Pressure Atomizing Oil Burner Equipment and Systems – Fuel Flow and Combustion Controls
An example of innovative, mid 20th century combustion safety control technology that would dominate the field of household automatic oil heating through much of the balance of the century; stack mounted, bimetal heat actuated safety switching, electro-magnetic relay controlled; equipped for intermittent ignition, heat anticipation, 3 wire room thermostat, Type RA117A, 25 cycle, Minneapolis Honeywell, Toronto Circa 1945. [See also ID#235]
Features:
– Pristine enclosure in high gloss grey, a break in tradition with the “black look” of heating control devices
– Handsome corporate monograph in distinctive Minneapolis Honeywell red
– Original wiring diagram on inside of cover
Technical Significance:
– Of special significance is the 25cycle engineering of this controller, built for the Ontario market in the period prior to frequency standardization, which took place in the closing years of the 1940’s in much of the province. These devices being electro-magnetic were frequency sensitive. The large rear mounted transformer used to provide control circuit power tells the story. The 6o cycle equivalent is shown on item ID#235.

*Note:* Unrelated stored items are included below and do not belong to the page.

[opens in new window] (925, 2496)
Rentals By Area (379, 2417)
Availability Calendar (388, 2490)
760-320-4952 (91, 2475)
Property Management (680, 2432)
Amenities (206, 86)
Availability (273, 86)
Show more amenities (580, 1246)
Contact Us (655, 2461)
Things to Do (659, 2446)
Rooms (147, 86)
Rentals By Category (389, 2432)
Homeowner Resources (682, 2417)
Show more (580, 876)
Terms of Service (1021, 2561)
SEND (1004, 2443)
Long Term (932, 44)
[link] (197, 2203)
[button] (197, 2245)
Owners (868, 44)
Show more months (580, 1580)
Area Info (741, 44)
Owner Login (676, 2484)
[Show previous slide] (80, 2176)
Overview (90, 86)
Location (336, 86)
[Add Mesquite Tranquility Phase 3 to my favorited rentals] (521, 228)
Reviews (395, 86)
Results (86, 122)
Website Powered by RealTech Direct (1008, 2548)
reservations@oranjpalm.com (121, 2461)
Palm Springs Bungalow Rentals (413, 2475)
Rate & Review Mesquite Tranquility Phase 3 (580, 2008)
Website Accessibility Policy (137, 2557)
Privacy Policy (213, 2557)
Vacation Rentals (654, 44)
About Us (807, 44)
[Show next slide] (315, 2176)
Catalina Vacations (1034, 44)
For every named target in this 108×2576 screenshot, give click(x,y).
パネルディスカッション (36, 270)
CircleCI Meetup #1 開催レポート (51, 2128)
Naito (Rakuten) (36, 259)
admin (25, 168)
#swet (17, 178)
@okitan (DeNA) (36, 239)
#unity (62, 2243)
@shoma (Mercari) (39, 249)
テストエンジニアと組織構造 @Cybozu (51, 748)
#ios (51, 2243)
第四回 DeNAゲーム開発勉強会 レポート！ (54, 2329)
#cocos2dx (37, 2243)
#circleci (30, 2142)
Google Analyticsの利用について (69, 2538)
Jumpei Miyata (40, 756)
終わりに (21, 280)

– With the introduction of new generation of integrated, relatively reliable control systems for household heating in the early 1940’s a new era of mass produced technology had arrived, setting the stage for a new, Canadian mass market.
– It combined up-dated, bimetal combustion control technology with the three wire, heat anticipating thermostat, – providing comfort, safety and reliability levels unheard of a decade earlier.
– By the early 1940’s Minneapolis Honeywell’s unitary designed, combustion controller, the RA117A Protectorelay, had arguably become a kind of standard of achievement for the home, automatic, oil heating industry in much of Canada.
– The fragile and potentially poisonous mercury bulb switching of earlier combustion controls was replaced here with quiet, reliable, electro-magnetic and bimetal driven snap action contacts,
– A significant design consideration in the development of unitary, stack-mounted controls was the high ambient temperatures to which they were subjected. High temperature wiring and heat shielding were new design requirements to be dealt with.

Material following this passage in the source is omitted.